*** Opening of Text under study ***

In Region 2, Fabulous Films released both seasons on DVD in the UK on February 10, 2014.

In Region 4, Madman Entertainment has released both seasons on DVD in Australia.

*** Close of Text under study ***

Exercise requirements
(1) According to the DVD release text, on what date did Fabulous Films release both seasons on DVD in the UK?
(2) Repeat the part of the DVD release text that begins at the words "In Region 2, Fabulous" and stops after "DVD in Australia.".

*** Opening of Data to examine ***

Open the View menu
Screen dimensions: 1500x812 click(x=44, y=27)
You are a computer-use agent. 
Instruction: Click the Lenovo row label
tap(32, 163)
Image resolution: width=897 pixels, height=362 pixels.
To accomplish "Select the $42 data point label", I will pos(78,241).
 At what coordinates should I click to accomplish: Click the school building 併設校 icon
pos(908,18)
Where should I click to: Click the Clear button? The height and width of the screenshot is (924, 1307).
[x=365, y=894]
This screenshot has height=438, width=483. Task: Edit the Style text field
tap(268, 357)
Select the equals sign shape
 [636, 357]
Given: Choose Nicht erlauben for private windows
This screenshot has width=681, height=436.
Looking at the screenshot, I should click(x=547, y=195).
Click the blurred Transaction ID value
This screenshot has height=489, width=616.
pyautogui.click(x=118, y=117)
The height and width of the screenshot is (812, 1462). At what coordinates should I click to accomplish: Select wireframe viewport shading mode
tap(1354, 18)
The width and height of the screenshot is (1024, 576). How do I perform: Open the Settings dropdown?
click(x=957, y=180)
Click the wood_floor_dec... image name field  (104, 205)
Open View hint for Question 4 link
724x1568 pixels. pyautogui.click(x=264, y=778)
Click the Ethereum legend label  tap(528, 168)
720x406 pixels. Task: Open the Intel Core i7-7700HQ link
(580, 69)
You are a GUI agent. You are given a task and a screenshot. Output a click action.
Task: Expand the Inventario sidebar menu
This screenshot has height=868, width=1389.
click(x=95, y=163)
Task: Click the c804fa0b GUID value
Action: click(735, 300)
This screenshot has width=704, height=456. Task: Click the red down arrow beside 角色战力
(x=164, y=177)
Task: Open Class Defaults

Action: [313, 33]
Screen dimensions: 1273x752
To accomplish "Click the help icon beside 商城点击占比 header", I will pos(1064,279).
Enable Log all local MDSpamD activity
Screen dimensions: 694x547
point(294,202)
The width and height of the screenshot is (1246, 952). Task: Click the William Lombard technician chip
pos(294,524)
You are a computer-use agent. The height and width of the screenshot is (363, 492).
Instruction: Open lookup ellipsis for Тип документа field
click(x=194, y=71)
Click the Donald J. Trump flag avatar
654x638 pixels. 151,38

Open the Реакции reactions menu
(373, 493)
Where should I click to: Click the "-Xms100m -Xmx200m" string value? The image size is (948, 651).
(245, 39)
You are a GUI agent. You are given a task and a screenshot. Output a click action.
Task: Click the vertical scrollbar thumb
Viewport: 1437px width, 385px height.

*** Close of Data to examine ***

Answers to the tasks
(1) February 10, 2014.

(2)
In Region 2, Fabulous Films released both seasons on DVD in the UK on February 10, 2014.

In Region 4, Madman Entertainment has released both seasons on DVD in Australia.